C’est l’antithèse de la conception axée sur l’utilisateur et un modèle commercial qui est toujours d’actualité, notamment avec le tout-puissant App Store d’Apple, ainsi qu’avec les sociétés de contenu vidéo comme Disney et HBO qui ont décidé de faire cavalier seul, plutôt que de jouer le jeu avec Netflix ou Prime.

Il ne s’agit pas du choix du consommateur, mais de la maximisation du profit.

Au cœur même du mouvement Web3 se trouve une évolution vers la décentralisation de tous les aspects de notre existence en ligne.

Tony Parisi, directeur de la stratégie chez Lamina1 – une entreprise qui crée l’infrastructure nécessaire à la création de métavers – décrit la décentralisation comme « une étape importante vers le retour du pouvoir entre les mains des consommateurs et des producteurs, pour la distribution, les paiements et la vérification de l’identité. Cela aura des conséquences sur la manière et le lieu où certaines informations sont conservées dans les métavers ». Si vous voulez mon avis, « certaines » ne vont pas assez loin.

Mais Web3 sera-t-il capable de tenir ses promesses de décentralisation face à la pression des grandes entreprises ?

Le fondateur d’Epic Games, Tim Sweeney, s’est montré très hostile aux jardins clos, mais ne pourrait-on pas faire des observations similaires sur l’écosystème centralisé d’Epic, qui offre un accès bon marché à son moteur Unreal dans l’espoir de devenir l’acteur dominant des métavers ? Ils seront les premiers à s’attaquer à l’interopérabilité, mais alors que beaucoup de gens dans l’industrie voient l’entreprise comme un antidote bienvenu, peut-être est-ce simplement le médicament qui nous permet de rester fonctionnel au lieu d’être optimal. Prenez-vous la pilule rouge ou la pilule bleue ?

Soyons clairs : il n’y aura jamais un seul métavers. Il y aura des métavers – au pluriel – mais tant que de grandes entreprises comme Facebook – pardon, Meta – seront aux commandes, elles mettront leur agenda à exécution et feront tout ce qu’elles peuvent pour soutirer jusqu’au dernier centime à leurs utilisateurs.

Et l’une des façons d’y parvenir est de rendre presque impossible toute dépense de temps et d’argent en dehors de leur système en construisant ces murs et en relevant le pont-levis. Ce n’est pas le métavers ouvert et libre dont nous rêvons tous, mais l’histoire montre que c’est inévitable.

Rompre le cycle
Les métavers auraient pu ouvrir la voie à une nouvelle renaissance et, avec elle, à un âge d’or de la créativité et de la pensée, avec une toile sans fin pour créer des mondes et des idées qui expriment qui nous sommes.
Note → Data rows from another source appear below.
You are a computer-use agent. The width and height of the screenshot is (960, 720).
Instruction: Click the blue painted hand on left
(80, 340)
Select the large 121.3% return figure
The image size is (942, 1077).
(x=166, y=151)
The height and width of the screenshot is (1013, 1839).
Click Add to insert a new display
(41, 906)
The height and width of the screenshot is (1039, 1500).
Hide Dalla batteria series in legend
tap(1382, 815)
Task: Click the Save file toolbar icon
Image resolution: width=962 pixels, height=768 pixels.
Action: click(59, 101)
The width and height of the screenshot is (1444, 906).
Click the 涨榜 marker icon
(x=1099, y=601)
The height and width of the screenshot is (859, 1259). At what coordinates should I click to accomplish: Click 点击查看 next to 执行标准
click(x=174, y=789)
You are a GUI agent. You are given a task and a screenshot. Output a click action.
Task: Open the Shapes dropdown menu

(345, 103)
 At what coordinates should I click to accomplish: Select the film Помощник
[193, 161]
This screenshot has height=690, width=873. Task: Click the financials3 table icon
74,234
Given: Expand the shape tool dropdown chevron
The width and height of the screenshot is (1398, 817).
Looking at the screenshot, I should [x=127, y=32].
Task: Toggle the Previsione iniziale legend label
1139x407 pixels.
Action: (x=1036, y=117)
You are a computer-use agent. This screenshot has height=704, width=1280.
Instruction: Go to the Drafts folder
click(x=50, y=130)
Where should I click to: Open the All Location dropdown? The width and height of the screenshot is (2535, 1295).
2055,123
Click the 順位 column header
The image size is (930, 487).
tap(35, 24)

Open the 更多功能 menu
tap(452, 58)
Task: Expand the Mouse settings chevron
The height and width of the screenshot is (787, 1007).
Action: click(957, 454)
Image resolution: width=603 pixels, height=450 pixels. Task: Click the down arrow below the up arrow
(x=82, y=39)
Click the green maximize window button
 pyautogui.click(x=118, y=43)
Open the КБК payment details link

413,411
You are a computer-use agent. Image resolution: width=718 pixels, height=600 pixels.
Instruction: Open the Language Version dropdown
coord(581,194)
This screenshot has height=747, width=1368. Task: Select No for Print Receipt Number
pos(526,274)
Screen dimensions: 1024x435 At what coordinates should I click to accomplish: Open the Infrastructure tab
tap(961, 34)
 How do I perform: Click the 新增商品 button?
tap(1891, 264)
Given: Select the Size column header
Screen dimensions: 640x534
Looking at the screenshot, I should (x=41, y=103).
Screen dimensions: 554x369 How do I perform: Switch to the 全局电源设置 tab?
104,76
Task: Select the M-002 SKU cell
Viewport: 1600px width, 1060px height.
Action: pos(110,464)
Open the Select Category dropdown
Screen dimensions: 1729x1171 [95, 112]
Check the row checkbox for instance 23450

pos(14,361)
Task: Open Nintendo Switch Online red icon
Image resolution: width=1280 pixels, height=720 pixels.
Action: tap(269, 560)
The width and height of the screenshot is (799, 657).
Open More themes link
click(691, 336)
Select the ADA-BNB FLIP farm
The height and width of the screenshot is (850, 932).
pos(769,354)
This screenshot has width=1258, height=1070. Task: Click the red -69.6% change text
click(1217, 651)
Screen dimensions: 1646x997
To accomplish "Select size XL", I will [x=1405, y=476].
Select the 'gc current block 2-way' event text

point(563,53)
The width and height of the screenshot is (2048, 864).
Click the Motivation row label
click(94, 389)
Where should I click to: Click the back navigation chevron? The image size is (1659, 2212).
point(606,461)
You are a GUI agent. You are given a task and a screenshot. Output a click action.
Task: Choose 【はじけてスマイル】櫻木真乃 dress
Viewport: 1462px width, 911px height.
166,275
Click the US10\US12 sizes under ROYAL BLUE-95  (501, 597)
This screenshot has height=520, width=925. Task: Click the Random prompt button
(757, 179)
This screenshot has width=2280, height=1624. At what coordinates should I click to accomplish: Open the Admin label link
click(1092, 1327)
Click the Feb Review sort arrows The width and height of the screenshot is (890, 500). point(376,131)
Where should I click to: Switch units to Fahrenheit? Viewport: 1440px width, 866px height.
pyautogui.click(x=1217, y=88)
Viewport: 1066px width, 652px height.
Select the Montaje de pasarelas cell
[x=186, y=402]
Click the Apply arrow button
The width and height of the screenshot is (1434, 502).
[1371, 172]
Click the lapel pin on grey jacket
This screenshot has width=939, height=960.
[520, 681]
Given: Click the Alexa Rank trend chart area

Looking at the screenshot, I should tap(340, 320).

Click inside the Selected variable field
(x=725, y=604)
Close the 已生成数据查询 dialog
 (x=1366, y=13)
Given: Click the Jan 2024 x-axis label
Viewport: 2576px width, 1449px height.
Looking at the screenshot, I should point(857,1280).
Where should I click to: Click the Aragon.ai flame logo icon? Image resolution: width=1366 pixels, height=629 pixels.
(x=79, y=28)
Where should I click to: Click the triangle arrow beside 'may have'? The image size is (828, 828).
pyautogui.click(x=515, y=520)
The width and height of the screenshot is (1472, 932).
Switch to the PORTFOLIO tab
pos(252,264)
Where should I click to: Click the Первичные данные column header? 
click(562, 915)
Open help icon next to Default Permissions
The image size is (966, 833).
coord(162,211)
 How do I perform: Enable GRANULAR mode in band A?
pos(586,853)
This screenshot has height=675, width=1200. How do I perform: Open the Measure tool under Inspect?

Cela n’arrivera pas du jour au lendemain. Il semble déjà qu’il ne se produira pas du tout. Pour avoir une chance, nous avons besoin d’un dialogue ouvert entre les startups, les sociétés de capital-risque et les grandes marques, ainsi que le reste d’entre nous qui voulons participer à cet avenir. Nous ne pouvons pas le laisser être dirigé par une minorité, sinon nous nous retrouverons là où nous sommes aujourd’hui, 30 ans après la première itération du web, à regretter de ne pas avoir bien fait les choses. Encore une fois.